** Text segment follows **
THE POWER IN FRONT OF YOU
Reading the live audience in front of you — and knowing how to create an effective smattering — is a talent that takes training and time to hone.  There are rhythms of the universal human existence that are best revealed through storytelling and directed experience.  You can irreparably damage people if the process isn’t done right.  The line between tragedy and catharsis is razor thin.

Understanding how to encourage the right kind of silence, and learning how to prevent the ruinous cough, is the lifelong mission of the performer and creator.

When the threshold of viability between audience and performance becomes a reliable and responsible dyad — you have a hit on your hands! — and everyone wins in the dynamic, live, exchange of ideas and emotions that can unite countries and divide common enemies.

11 Comments

  1. Never thought about these things before, David. I don’t like it when audiences make noise. Coughing is rude. You don’t tell us how to engage an audience, though. You only tell us how to figure out what they’re doing.

  2. Anne!
    These tips can be used to interpret the temperature and temperament of any audience anywhere the world over!
    Creating the right audience reaction is not usually an innate talent. It has to be studied, learned, and taught in order to correctly tap into the universal rhythms of storytelling.

  3. Ha! Funny, Anne! I guess we’re all always “trolling for jobs” no matter what we do — but I’m quite content to just provide as much analysis and conversation as possible. The details are always available for hire. SMILE!

  4. I think implied in the article is in a way advice on how to get good reaction – when you hear the coughs coming at you, respond by changing in the direction that seems appropriate to what has been getting better reactions. Comedian Eddie Izzard starts off his comedy tour one way and the recorded standup comedy is something totally different because it is at the end of the tour by which point he has shaped the material based on all of the audiences previous reactions.
** End of Text segment **
** Listed records follows **
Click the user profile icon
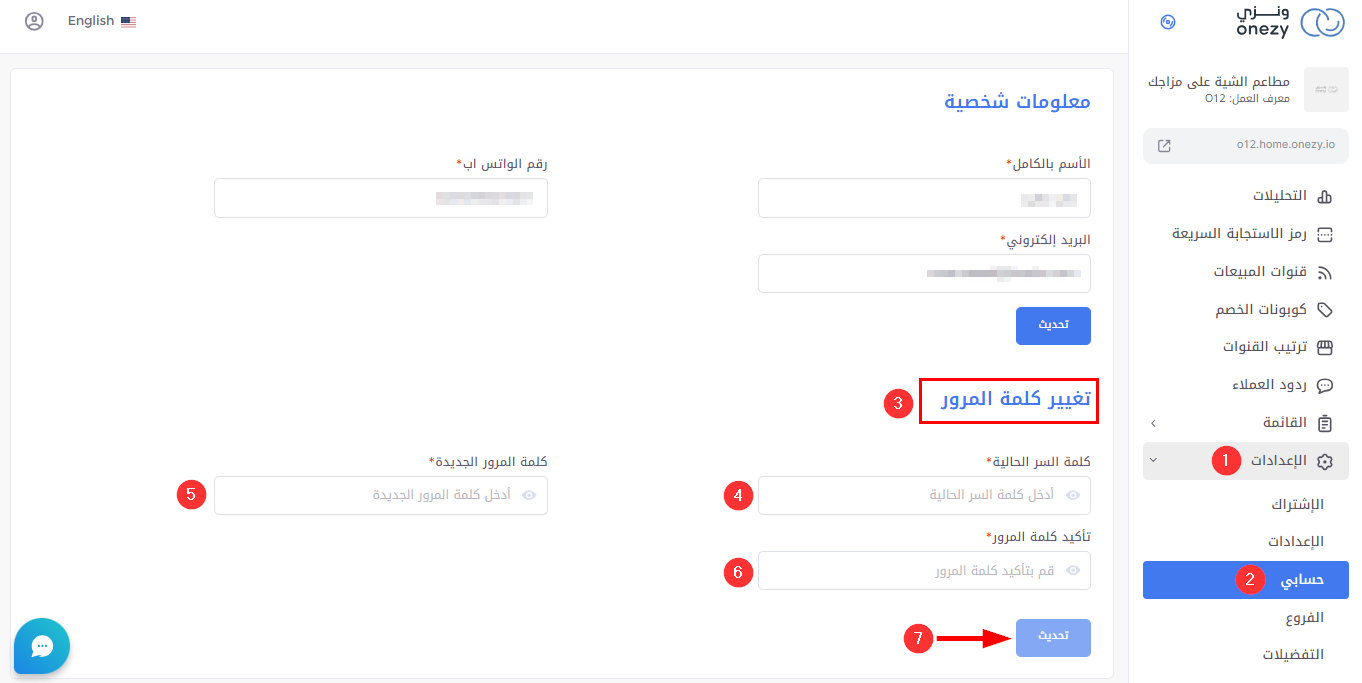1362x683 pixels. (x=34, y=21)
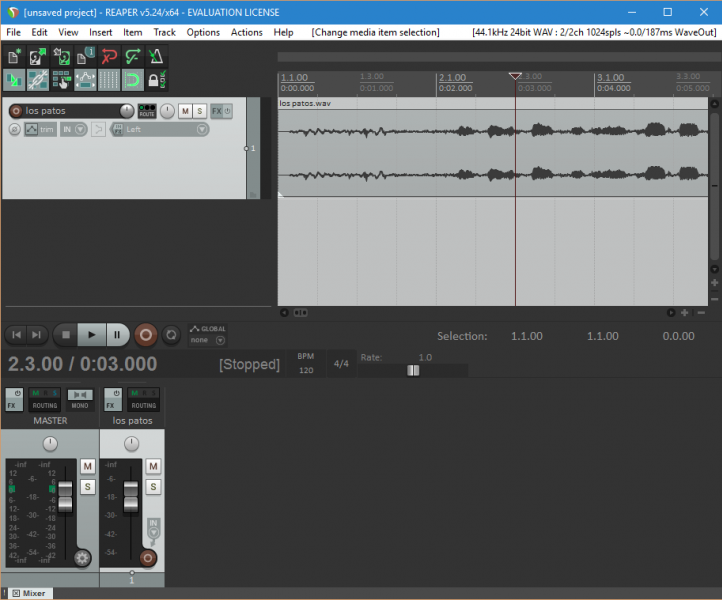Click the New Project toolbar icon
722x600 pixels.
tap(14, 56)
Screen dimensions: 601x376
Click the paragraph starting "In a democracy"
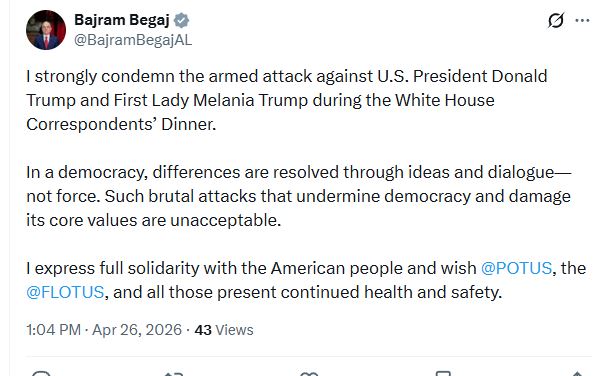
** End of Listed records **
> Prompt 1: In the post about live audiences, what is named as the lifelong mission of the performer and creator?
> Prompt 2: Please duplicate the post about live audiences from "THE POWER IN" up to and including "is razor thin.".
> Prompt 3: Write the next part of the post about live audiences, picking up after its last sentence.

> Your response 1: Understanding how to encourage the right kind of silence and learning how to prevent the ruinous cough.

> Your response 2:
THE POWER IN FRONT OF YOU
Reading the live audience in front of you — and knowing how to create an effective smattering — is a talent that takes training and time to hone.  There are rhythms of the universal human existence that are best revealed through storytelling and directed experience.  You can irreparably damage people if the process isn’t done right.  The line between tragedy and catharsis is razor thin.

> Your response 3:
  5. That’s a good point, Gordon. Performers and creators must always be changing and working on the work. Not all audiences are the same, but many times what works with one audience will work with another. There’s a saying — “Funny is funny” — and once you find out what’s funny you always know when the laughs will appear.

  6. Awesome tips, David!
    Keeping the audience engaged is the main thing, the interest level has to be very high because it’s always fleeting…
    There is a tendency for an amateur to get engrossed in his/her own performance, staying alert about the audience is extremely necessary.

  7. Hi David!
    I would say the nature and intent of the performance as well as the audience plays a big role in this. Sometimes, for a performer it makes sense to go with whatever seems to draw the claps in. Then again, it can take days before we as individuals from the audience begin to appreciate a performance fully.

  8. Yes, Dananjay, the greatest of live performance is the danger of failing or finding great success. There’s no guarantee that what worked yesterday will work today even if you’re using the same script and saying the same lines. That’s what makes it all so rightful and real. There is no greater human testimony to the human spirit than a live performance in front of a live audience. Magic happens. Worlds collide.